There are a variety of materials used to create the prosthetic components of an artificial hip. But there is also more than one way to go about performing a hip replacement surgery – known as different “approaches.”
The different incisions used in a hip replacement surgery are all defined by their relation to the musculature of the hip. The approaches are posterior (Moore or southern), lateral (Hardinge or Liverpool), antero-lateral (Watson-Jones), anterior (Smith-Petersen) and greater trochanter osteotomy.
The posterior (also referred to as a Moore or Southern) approach allows the surgeon to access the hip joint from the back. The piriformis muscle and the short external rotators (tendons) are taken off the femur. All of this gives the surgeon excellent access to the acetabulum and preserves the gluteus medius and gluteus minimus muscles (which are responsible for hip abduction – when the leg moves outward).
In the lateral approach (also known as a Hardinge approach), the hip abductors (gluteus medius and gluteus minimus) are elevated – not cut – to provide access to the joint. The hip joint is then dislocated and the acetabular socket and femur are exposed for preparation and insertion of the prosthesis components.
The greater trochanter at the upper end of the femur may also be cut in this approach (also referred to as an osteotomy), which greatly increases the exposure of the hip joint. The greater trochanter is reattached later by wires or cables.
Anterior approach (also popularly known as the DAA – direct anterior approach)
The anterior (Smith-Peterson) approach accesses the joint from the front. The posterior capsule and muscles are not cut. This approach allows the surgeon to work between the muscles without detaching them from the femur. Many believe that keeping these muscles intact helps prevent post-surgical dislocations.

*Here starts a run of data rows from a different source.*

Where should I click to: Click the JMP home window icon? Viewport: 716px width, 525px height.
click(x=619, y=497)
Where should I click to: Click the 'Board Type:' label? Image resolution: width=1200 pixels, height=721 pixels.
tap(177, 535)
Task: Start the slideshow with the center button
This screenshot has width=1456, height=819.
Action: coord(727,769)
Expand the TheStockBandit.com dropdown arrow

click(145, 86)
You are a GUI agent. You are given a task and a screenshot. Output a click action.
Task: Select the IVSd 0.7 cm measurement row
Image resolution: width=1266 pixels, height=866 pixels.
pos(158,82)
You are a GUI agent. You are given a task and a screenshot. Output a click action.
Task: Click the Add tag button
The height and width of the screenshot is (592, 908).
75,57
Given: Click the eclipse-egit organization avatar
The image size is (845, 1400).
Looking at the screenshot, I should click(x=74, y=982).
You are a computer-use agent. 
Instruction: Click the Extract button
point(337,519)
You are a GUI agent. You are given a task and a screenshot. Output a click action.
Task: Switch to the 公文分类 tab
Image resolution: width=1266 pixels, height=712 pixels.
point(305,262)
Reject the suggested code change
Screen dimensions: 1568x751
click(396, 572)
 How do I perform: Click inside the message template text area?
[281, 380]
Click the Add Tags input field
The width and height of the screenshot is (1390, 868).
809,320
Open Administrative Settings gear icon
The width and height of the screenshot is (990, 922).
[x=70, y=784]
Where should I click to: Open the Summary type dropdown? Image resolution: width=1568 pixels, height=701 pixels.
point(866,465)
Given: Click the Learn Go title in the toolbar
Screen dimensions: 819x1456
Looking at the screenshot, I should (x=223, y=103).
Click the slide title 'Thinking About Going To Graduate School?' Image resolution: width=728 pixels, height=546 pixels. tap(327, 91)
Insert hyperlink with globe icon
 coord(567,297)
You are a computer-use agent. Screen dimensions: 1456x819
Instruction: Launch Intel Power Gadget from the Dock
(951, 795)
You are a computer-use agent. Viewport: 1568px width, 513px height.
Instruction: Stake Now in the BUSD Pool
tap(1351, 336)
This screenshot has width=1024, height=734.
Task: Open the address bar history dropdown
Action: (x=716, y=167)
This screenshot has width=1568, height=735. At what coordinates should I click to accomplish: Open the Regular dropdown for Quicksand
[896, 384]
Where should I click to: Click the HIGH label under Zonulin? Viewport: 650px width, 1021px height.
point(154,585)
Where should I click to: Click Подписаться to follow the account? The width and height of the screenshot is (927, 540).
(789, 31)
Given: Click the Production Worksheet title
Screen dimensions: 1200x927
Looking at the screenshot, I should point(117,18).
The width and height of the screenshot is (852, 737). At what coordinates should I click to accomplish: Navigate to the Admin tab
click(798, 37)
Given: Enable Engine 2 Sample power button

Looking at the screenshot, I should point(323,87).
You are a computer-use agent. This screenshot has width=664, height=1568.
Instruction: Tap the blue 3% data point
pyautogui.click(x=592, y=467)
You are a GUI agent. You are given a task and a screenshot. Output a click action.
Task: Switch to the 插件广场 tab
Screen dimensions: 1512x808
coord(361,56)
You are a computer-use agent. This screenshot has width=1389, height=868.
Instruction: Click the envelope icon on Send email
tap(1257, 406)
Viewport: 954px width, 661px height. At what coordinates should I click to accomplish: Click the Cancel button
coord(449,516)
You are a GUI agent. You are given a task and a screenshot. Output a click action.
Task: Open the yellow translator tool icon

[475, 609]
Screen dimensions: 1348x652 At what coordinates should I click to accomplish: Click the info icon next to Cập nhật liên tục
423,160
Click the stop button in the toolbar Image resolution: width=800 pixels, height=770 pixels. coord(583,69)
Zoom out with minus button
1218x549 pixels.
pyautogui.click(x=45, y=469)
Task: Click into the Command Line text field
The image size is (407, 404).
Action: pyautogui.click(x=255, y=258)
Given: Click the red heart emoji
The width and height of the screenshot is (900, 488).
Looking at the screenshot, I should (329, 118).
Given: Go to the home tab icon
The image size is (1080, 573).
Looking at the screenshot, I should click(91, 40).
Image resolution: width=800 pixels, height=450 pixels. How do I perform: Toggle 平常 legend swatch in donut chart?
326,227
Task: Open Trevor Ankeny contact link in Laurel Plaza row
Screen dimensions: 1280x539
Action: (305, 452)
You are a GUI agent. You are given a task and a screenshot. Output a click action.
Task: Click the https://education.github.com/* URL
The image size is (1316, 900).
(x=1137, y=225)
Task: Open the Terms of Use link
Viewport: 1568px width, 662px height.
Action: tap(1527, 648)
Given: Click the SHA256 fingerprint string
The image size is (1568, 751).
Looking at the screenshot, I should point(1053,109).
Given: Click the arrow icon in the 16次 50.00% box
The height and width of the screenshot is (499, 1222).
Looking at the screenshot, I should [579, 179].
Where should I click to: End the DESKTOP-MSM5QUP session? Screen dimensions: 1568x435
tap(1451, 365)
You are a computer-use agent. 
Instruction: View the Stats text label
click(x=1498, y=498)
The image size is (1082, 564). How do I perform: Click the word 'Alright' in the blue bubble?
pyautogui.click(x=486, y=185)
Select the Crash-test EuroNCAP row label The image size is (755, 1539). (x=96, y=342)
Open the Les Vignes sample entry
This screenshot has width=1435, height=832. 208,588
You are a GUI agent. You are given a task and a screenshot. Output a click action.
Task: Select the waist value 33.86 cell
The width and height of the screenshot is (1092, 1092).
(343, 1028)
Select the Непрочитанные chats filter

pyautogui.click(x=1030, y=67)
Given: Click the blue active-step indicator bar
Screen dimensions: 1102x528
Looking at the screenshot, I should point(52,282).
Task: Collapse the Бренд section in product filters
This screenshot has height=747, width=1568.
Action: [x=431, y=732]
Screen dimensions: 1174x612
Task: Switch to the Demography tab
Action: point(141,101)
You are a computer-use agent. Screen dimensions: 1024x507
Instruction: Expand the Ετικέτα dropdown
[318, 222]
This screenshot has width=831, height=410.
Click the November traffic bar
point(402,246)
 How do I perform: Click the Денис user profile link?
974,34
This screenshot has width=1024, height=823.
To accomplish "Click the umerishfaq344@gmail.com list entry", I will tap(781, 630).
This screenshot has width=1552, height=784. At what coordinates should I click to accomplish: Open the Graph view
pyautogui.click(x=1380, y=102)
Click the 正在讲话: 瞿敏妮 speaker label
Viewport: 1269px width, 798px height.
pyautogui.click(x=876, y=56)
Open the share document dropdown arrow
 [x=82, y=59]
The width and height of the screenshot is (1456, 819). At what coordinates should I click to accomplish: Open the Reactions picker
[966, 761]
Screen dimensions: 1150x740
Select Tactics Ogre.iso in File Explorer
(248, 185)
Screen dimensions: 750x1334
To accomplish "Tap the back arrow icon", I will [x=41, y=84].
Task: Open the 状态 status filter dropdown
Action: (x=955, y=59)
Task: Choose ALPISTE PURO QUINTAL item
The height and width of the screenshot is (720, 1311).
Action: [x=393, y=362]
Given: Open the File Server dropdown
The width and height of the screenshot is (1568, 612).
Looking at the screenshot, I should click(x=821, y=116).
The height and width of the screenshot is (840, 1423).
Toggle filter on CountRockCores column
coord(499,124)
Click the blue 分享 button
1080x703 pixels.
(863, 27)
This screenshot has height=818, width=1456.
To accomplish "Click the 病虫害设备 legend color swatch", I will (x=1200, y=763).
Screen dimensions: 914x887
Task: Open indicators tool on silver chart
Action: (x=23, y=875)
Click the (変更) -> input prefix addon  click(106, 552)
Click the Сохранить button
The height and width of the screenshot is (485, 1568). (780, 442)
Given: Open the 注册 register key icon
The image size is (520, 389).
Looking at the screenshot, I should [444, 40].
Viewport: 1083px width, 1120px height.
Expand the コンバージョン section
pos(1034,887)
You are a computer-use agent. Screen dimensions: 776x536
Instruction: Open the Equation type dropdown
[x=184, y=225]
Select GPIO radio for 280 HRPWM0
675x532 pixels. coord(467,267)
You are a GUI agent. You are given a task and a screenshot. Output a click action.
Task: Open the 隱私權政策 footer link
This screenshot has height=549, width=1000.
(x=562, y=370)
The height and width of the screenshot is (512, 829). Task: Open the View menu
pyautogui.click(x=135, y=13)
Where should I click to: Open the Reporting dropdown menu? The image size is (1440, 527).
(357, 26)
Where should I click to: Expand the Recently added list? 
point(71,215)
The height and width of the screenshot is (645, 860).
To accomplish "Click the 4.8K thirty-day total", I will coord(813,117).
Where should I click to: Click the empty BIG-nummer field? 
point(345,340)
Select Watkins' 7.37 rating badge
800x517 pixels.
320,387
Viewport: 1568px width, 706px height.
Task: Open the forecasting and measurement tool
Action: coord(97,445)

The surgeon uses a special surgical table specifically designed to position the patient so that the hip joint may be easily accessed from the front as opposed to the side or back. Surgeons will also use a curved femoral replacement because the typical straight femoral components are extremely difficult to insert without injuring the abductor muscles.
The anterolateral (Watson Jones) approach involves the detachment of about one third of the gluteus medius from the bone. It is later re-attached.
The superior approach is relatively new. Neither the anterior nor the posterior capsule is cut in this approach. And the hip is never dislocated.
The superior approach can be extended into a posterior approach if the surgeon needs more access to the femur or pelvis. The superior approach is most similar to the posterior approach without cutting the posterior capsule or short external rotator muscles and without dislocating the joint.
Minimally invasive approach
Many surgeons now perform minimally invasive surgery in hip replacement. By reducing the size of their incisions to as small as 2.5 inches, they hope to reduce soft tissue damage and speed healing. Because of the impaired accuracy which can occur because of lack of visualization of the joint, surgeons performing MIS generally use computer-assisted guidance systems.
Some approaches are more commonly used than others but hip replacement patients should understand that surgeons usually have specific approach(es) with which they are most experienced and comfortable. The surgeon should be able to explain his or her preference to you and help you understand why any particular approach is best for your situation.